Reproduce verbatim the stretch of lines below from the line containing "You are a computer-use agent. Image" through the line containing "[x=241, y=571]", both included, and nothing else.
►
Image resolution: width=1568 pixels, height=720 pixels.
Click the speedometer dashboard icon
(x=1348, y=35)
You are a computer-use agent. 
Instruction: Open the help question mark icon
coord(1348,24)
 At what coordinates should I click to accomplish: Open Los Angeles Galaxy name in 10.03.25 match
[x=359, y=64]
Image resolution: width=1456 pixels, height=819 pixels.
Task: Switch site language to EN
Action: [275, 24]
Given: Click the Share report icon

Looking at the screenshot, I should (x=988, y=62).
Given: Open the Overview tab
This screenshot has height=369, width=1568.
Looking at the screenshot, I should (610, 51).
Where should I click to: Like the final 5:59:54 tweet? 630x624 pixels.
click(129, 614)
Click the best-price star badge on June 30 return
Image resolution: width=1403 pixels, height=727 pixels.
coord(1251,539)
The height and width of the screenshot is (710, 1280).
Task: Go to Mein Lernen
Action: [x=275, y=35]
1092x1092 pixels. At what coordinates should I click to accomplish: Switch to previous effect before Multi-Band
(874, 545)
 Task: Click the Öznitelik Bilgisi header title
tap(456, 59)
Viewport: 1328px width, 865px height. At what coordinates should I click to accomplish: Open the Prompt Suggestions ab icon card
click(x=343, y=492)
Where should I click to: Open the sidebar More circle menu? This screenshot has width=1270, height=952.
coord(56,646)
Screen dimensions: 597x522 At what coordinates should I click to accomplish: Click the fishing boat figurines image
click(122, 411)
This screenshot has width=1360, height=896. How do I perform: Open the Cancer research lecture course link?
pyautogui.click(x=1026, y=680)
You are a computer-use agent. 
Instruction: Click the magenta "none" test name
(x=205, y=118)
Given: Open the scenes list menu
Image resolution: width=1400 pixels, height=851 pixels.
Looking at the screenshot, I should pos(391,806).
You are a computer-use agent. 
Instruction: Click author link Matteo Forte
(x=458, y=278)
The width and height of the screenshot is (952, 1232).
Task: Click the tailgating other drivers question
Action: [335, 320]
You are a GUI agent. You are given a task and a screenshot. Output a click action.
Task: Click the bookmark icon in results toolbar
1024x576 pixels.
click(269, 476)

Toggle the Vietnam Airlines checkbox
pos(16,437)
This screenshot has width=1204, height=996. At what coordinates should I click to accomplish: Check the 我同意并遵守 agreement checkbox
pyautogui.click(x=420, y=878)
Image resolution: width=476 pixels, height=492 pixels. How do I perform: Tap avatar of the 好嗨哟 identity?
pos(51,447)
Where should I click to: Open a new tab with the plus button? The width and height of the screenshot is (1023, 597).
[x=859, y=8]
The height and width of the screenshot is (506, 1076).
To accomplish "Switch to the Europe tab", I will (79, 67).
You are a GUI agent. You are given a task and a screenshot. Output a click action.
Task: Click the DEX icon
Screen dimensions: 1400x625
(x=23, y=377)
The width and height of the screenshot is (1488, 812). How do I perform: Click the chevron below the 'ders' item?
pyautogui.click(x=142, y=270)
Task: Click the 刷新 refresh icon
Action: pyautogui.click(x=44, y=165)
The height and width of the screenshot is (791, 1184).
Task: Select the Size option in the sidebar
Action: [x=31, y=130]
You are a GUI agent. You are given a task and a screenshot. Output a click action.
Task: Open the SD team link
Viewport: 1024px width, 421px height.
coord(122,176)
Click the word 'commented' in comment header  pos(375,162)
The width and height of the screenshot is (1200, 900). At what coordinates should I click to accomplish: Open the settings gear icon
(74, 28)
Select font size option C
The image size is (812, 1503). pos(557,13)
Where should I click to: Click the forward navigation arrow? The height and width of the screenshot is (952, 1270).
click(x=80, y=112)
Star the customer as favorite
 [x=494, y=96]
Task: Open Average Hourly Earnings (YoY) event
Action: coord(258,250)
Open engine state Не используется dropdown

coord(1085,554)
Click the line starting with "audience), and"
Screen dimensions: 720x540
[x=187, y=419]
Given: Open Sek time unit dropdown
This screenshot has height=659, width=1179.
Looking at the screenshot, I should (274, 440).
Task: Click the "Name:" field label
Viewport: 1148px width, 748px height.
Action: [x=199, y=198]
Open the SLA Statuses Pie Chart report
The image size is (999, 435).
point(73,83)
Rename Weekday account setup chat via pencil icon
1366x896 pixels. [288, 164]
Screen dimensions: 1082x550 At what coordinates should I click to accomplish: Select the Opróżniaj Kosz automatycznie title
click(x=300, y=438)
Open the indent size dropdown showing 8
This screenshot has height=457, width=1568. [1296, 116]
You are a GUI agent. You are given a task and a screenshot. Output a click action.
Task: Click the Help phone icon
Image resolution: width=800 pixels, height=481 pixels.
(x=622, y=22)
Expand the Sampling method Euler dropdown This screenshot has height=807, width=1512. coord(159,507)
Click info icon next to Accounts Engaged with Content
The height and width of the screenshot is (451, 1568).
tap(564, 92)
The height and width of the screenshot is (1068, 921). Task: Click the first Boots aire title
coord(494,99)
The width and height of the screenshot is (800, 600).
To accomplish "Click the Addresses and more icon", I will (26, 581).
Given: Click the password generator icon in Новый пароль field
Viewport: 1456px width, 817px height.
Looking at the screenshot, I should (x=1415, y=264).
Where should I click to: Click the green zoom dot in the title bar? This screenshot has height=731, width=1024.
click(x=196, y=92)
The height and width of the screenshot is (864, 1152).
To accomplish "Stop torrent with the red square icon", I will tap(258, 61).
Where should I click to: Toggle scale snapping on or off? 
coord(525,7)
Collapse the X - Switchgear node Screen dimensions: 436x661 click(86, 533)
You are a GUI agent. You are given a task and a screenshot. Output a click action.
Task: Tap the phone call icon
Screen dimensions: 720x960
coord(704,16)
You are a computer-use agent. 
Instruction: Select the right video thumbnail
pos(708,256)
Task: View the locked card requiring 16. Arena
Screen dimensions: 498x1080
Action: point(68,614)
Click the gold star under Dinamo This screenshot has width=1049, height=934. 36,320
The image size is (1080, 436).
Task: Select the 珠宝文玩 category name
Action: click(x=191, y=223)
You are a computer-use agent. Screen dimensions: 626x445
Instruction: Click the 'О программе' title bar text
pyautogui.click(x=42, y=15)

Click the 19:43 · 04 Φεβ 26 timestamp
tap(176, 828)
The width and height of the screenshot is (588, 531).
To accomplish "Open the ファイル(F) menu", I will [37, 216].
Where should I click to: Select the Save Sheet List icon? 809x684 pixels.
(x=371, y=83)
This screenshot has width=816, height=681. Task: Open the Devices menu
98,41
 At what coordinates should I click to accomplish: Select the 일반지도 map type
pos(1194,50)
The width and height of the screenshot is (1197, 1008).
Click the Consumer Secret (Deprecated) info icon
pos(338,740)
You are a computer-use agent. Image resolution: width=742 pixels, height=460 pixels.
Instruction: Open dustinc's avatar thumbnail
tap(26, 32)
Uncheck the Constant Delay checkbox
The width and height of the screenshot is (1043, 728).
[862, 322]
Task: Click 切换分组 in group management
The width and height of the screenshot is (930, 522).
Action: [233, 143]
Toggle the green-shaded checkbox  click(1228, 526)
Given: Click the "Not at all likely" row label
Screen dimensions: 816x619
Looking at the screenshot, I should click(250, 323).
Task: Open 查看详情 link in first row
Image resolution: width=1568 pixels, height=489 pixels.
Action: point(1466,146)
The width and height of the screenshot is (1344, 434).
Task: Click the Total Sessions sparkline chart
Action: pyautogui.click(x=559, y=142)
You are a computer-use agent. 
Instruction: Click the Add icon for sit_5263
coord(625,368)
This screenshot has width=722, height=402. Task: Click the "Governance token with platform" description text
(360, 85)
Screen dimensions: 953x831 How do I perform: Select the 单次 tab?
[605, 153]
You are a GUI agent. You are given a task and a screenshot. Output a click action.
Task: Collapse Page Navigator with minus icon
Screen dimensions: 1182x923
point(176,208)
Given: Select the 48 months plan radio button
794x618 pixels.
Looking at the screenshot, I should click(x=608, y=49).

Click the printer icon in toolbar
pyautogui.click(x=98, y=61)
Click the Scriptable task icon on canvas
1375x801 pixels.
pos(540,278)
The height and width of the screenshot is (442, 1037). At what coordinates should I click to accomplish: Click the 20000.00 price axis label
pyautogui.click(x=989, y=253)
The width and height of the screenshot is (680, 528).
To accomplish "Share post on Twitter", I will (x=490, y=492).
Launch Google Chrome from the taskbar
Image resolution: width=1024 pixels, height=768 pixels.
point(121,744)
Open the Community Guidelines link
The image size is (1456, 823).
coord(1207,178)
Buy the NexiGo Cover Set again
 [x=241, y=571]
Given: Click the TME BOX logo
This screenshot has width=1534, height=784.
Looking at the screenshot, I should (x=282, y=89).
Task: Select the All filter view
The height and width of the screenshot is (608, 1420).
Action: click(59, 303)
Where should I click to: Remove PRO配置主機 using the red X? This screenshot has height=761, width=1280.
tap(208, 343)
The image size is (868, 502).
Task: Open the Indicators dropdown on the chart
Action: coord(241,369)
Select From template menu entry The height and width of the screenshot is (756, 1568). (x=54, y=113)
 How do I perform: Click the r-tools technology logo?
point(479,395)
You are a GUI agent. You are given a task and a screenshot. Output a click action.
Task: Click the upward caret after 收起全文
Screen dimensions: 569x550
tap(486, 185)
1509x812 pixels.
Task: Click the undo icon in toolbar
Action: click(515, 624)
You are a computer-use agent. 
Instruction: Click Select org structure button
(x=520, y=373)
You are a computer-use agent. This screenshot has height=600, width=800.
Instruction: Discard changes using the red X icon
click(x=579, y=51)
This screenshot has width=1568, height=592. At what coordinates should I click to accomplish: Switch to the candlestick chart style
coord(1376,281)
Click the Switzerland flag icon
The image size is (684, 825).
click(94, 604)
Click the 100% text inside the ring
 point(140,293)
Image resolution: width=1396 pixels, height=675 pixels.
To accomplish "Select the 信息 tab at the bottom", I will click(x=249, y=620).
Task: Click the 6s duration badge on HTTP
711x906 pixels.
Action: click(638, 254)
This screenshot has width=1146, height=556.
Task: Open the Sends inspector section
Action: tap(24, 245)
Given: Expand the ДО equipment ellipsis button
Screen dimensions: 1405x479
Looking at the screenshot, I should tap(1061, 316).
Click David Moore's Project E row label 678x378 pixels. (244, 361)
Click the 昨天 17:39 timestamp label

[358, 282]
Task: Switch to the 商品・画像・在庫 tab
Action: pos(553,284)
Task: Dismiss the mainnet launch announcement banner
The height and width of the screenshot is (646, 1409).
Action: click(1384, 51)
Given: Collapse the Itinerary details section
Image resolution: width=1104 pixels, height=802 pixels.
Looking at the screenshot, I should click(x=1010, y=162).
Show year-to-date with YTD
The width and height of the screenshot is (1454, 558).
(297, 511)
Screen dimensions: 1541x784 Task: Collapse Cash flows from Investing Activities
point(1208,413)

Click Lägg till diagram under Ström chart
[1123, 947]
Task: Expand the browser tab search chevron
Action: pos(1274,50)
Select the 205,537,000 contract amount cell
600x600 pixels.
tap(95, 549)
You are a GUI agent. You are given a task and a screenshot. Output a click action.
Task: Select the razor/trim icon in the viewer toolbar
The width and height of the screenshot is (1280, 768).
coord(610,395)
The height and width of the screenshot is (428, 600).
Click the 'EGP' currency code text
◄
• **Problem solution**:
You are a computer-use agent. Image resolution: width=742 pixels, height=460 pixels.
Instruction: Open dustinc's avatar thumbnail
tap(26, 32)
Uncheck the Constant Delay checkbox
The width and height of the screenshot is (1043, 728).
[862, 322]
Task: Click 切换分组 in group management
The width and height of the screenshot is (930, 522).
Action: [233, 143]
Toggle the green-shaded checkbox  click(1228, 526)
Given: Click the "Not at all likely" row label
Screen dimensions: 816x619
Looking at the screenshot, I should click(250, 323).
Task: Open 查看详情 link in first row
Image resolution: width=1568 pixels, height=489 pixels.
Action: point(1466,146)
The width and height of the screenshot is (1344, 434).
Task: Click the Total Sessions sparkline chart
Action: pyautogui.click(x=559, y=142)
You are a computer-use agent. 
Instruction: Click the Add icon for sit_5263
coord(625,368)
This screenshot has width=722, height=402. Task: Click the "Governance token with platform" description text
(360, 85)
Screen dimensions: 953x831 How do I perform: Select the 单次 tab?
[605, 153]
You are a GUI agent. You are given a task and a screenshot. Output a click action.
Task: Collapse Page Navigator with minus icon
Screen dimensions: 1182x923
point(176,208)
Given: Select the 48 months plan radio button
794x618 pixels.
Looking at the screenshot, I should click(x=608, y=49).

Click the printer icon in toolbar
pyautogui.click(x=98, y=61)
Click the Scriptable task icon on canvas
1375x801 pixels.
pos(540,278)
The height and width of the screenshot is (442, 1037). At what coordinates should I click to accomplish: Click the 20000.00 price axis label
pyautogui.click(x=989, y=253)
The width and height of the screenshot is (680, 528).
To accomplish "Share post on Twitter", I will (x=490, y=492).
Launch Google Chrome from the taskbar
Image resolution: width=1024 pixels, height=768 pixels.
point(121,744)
Open the Community Guidelines link
The image size is (1456, 823).
coord(1207,178)
Buy the NexiGo Cover Set again
 [x=241, y=571]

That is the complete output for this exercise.